(Previamente publicado no Jornal Expresso.)
O planeta está à beira de entrar em roda livre, com a circulação do Atlântico Norte em risco e com mais um exemplo da guerra climática no estado brasileiro do Rio Grande do Sul, uma área maior do que o Reino Unido, debaixo de água. As perdas de colheitas de arroz, batatas e soja, entre outras, levaram a uma subida de preços da comida, acompanhando a crise de custo de vida generalizada enquanto são criados mais bilionários do que nunca. Estes factos já nem sequer são negados, mas normalizados e desligados da sua origem: a queima de combustíveis fósseis cujo aumento continua a ser promovido em todo o mundo.

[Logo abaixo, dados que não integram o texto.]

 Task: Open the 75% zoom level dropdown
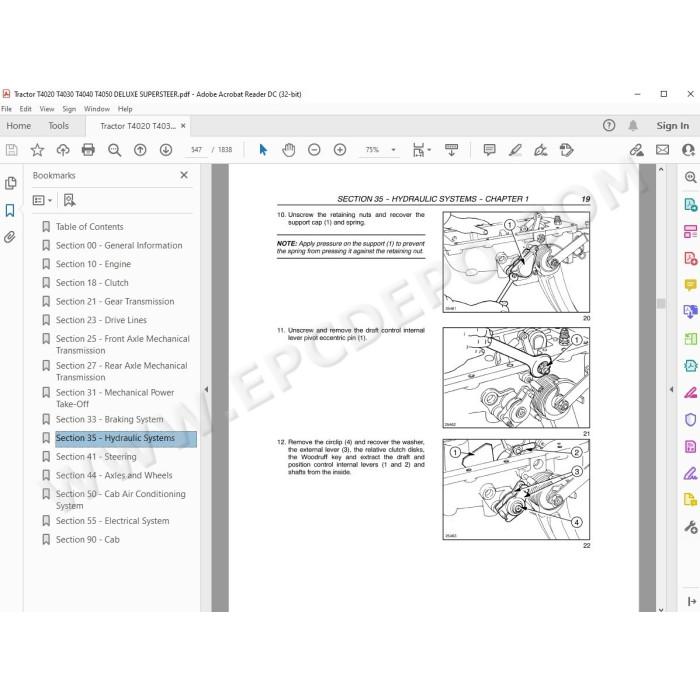[x=379, y=150]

Por quem? Pelos decisores políticos e económicos.
Este é o ano em que vemos uma grande ascensão da extrema-direita, cujo programa já é transversal em quase todo o establishment político —sobre migrações, sobre ódio à diferença, sobre guerra e militarismo, sobre o apoio ao massacre na Palestina, sobre o rumo determinado em avançar para o colapso climático. Estes fenómenos estão todos relacionados uns com os outros, são o plano de batalha final do capitalismo contra a sociedade e o planeta. Separá-los entre si é não compreender os cenários de futuro que a crise climática implica. Até este momento o programa de extrema-direita está a ganhar de forma total, embora saibamos que essa vitória significa o colapso da civilização.

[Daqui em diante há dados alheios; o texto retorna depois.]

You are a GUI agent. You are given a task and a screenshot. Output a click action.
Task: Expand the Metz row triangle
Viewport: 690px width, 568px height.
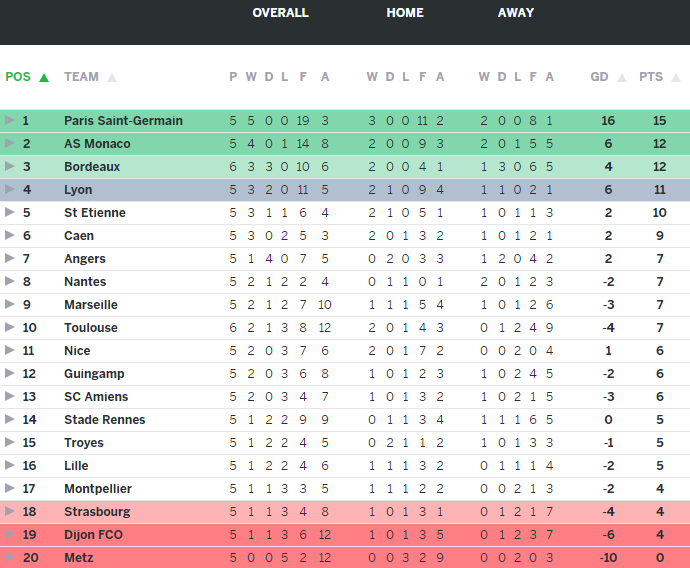[10, 557]
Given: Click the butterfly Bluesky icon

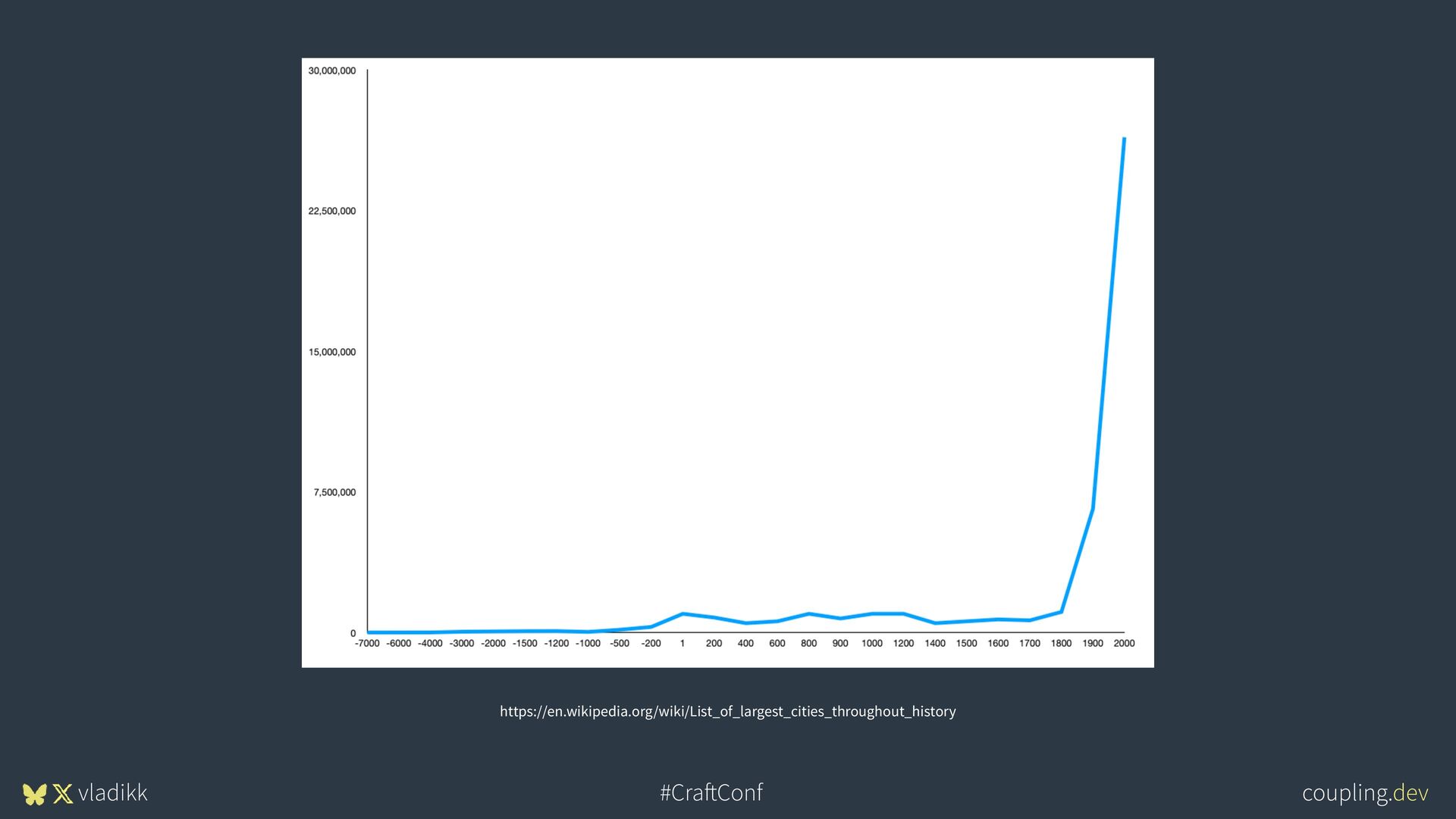Looking at the screenshot, I should tap(35, 794).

O aplauso à construção de um novo aeroporto de Lisboa e expansão do velho é apenas mais uma evidência. Portugal, como o continente europeu, precisa de cortar radicalmente emissões de gases com efeito de estufa e preparar-se para um clima e um território muito diferentes do que aqueles que existem hoje. Em vez disso, governantes e empresas lançam novos projetos para aumentar as emissões. Mesmo perante a degradação climática aprovam mais projetos de morte, como a construção de mais pontes e estradas num país que já tem uma cobertura de mais de 16 mil kilómetros de estradas contra perto de 3 mil de ferrovia. A medida do apuro em que estamos a nível nacional é representada no inacreditável acordo político sobre isto, em que nenhum partido se opõe à construção de um novo aeroporto. Isto dá-nos uma imagem clara da divisão entre a maioria absoluta da representação política e a resposta à crise climática, a maior crise da história da Humanidade.
O projeto do aeroporto de Lisboa, como outras fábricas de morte que operam por essa Europa fora, terá de ser travado. Todas as respostas dizem que terá de acontecer sem o apoio da esquerda institucional.
Na Europa, o anúncio desesperado de tentar constituir uma espécie de linha vermelha à extrema-direita por parte do centrão europeu com o apoio da esquerda não passa disso: desespero. A extrema-direita não será isolada por parte da direita europeia, ou sequer pelo centro, diga o que disser. O Partido Popular Europeu já integrou amplamente as medidas essenciais dos dois grupos de extrema-direita ECR e ID. Desenhar a trincheira política dos nossos tempos na definição do que é a extrema-direita é garantir a derrota, até porque as movimentações à extrema-direita podem levar à criação de novos grupos políticos.
Mas Socialistas Democratas no Parlamento Europeu apoiam a política migratória de extrema-direita. Verdes e Social-Democratas alemães (e tantos outros) apoiam a remilitarização da Europa e a criação de Forças Armadas Europeias. O establishment de Bruxelas aplaude a chacina em Gaza. O programa de capitalismo pintado de verde aprofunda a crise climática e ambiental e é apoiado por todo o centrão. Mas o acordo sobre não romper com o capitalismo é muito mais forte. Que espécie de linha vermelhas espera a esquerda conseguir aliando-se com quem, para travar a extrema-direita, lhe adopta o programa quase todo? Que espécie de alternativa espera construir ao aceitar uma linha que desenha uma aliança que inclui o colapso climático? Que alternativa é, quando esta aliança é muito maior do que a aliança pelo autoritarismo, incluindo a quase totalidade do espectro político que se apresenta a eleições no próximo dia 9 de Junho?
As sondagens europeias deixam poucas dúvidas sobre o resultado: bem-vindas a uma Europa cuja representação política será maioritariamente negacionista climática, maioritariamente racista, sexista, anti-LGBT, militarista e autoritária. Que haja uma maioria compreendida por EPP, ECR, ID e as extremas-direitas do AfD alemão e do Fidesz húngaro, em que Liberais, S&D e Verdes se somem pontual ou permanentemente à aliança reacionária é conjuntural.
Mas há algo estrutural: a questão política central não só deste ano, como desta década e da história da Humanidade é sobre a capacidade política para travar a guerra que o capitalismo declarou contra a sociedade? A resposta que recebemos atualmente da esquerda institucional é que não. O que deixa claro que esta guerra terá de ser travada por uma política popular nas ruas.